Leptospira is a bacterial pathogen that can be spread from mammals to humans. Due to the zoonotic potential of the disease, extreme caution should be made by Individuals handling dogs suspected of having lepto, or confirmed to have lepto. Safety measures can include wearing gloves, face masks and glasses to help protect themselves from possible contact with infectious agents found in urine.
How to Prevent Leptospirosis in Dogs
Fortunately, there is a vaccination available to help protect patients against leptospirosis. This vaccination is typically given in a two-part series, then administered annually. Your veterinarian will help determine if this vaccination is appropriate for your companion.
Additionally, it is recommended to keep patients away from stagnant bodies of water including swamps, lakes and puddles. Drinking from slow-moving bodies of water should be discouraged. Ideally, pets should be walked in areas that are dry as they will be less likely to come into contact with this pathogen as it doesn’t survive long in dry environments.
Due to the spread of lepto generally occurring through wildlife, physical barriers like fences can help repel wildlife from your yard along with appropriate rodent control.

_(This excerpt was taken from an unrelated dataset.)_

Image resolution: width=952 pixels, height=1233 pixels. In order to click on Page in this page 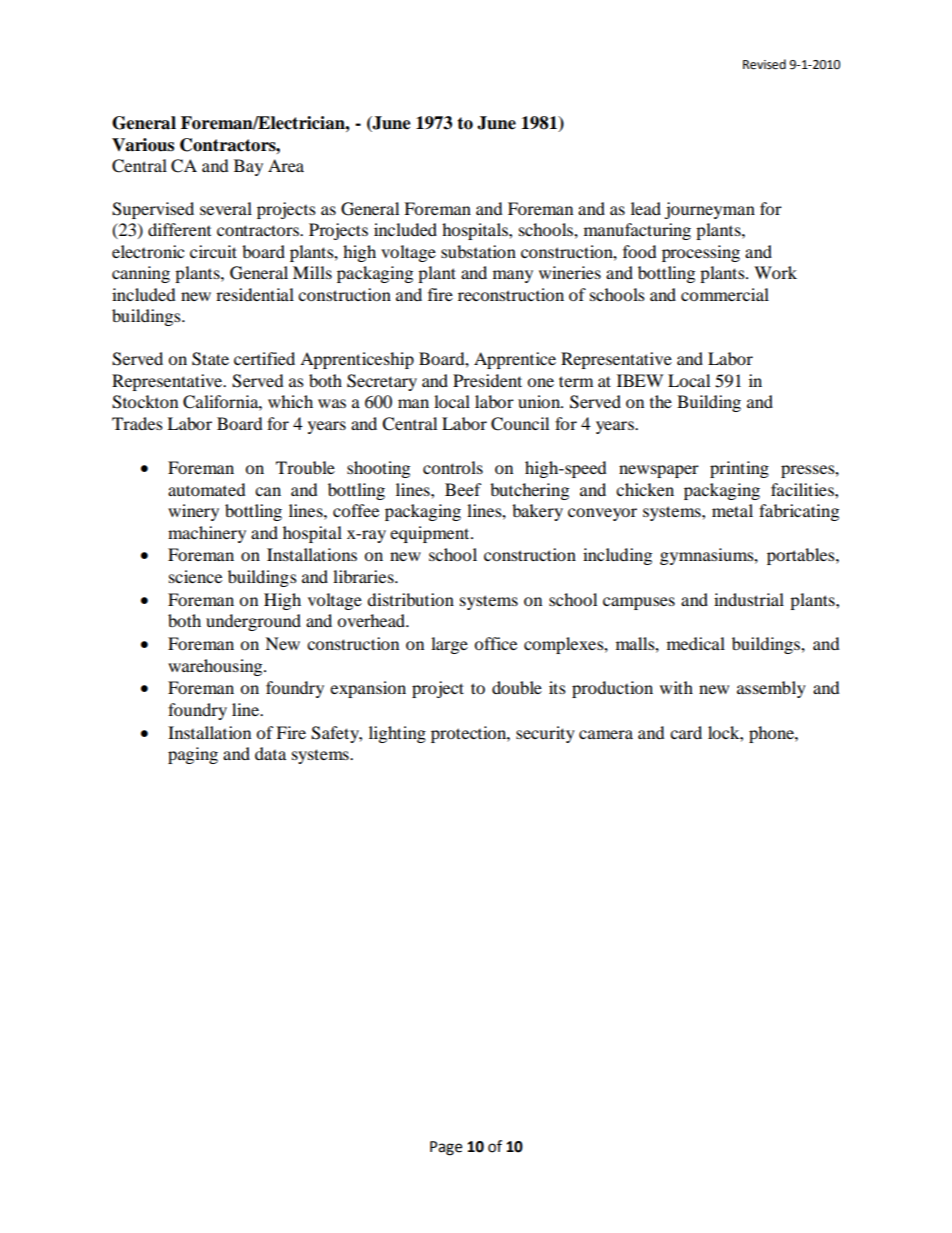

Leptospirosis occurs throughout the world, with more cases noted in regions with warm environments and heavy rainfall. It is more common within populations that do not routinely vaccinate against the disease.
Fortunately, dogs can survive leptospirosis, however, aggressive treatment and early intervention are necessary. A patient who has been sick with lepto can have ongoing secondary problems including kidney and liver damage.
Yes, lepto is zoonotic, meaning and can be spread directly from dogs to people and other pets. This happens when a wound or a mucus membrane (oral cavity, eye) comes in contact with the bacteria, typically through urine. Cats appear to rarely develop clinical disease.